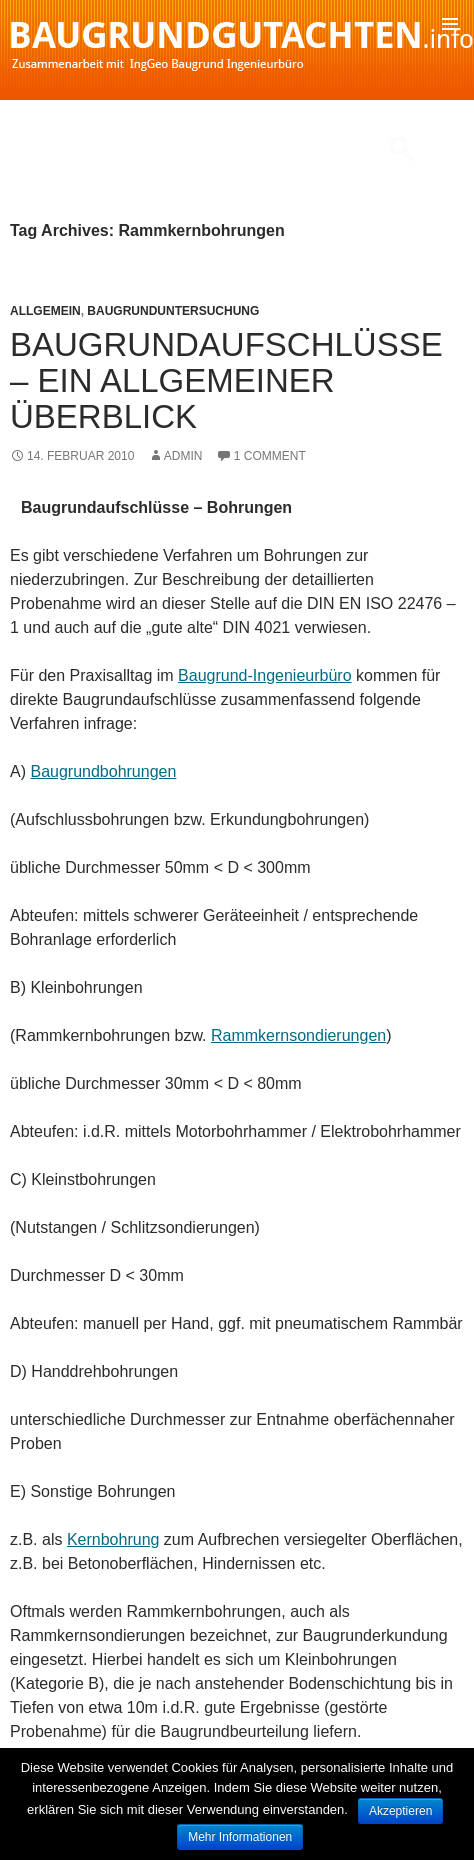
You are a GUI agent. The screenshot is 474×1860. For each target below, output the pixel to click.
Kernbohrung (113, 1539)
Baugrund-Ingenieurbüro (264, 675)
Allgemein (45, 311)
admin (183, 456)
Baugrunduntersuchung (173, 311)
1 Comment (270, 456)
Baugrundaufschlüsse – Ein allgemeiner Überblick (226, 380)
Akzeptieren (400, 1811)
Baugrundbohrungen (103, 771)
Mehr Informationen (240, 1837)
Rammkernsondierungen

☆ ☆ ☆

**Your task:**
Reproduce verbatim every line of the entries from the line containing "admin (183, 456)" through the final line of the entries.

**Solved exercise:**
admin (183, 456)
Baugrunduntersuchung (173, 311)
1 Comment (270, 456)
Baugrundaufschlüsse – Ein allgemeiner Überblick (226, 380)
Akzeptieren (400, 1811)
Baugrundbohrungen (103, 771)
Mehr Informationen (240, 1837)
Rammkernsondierungen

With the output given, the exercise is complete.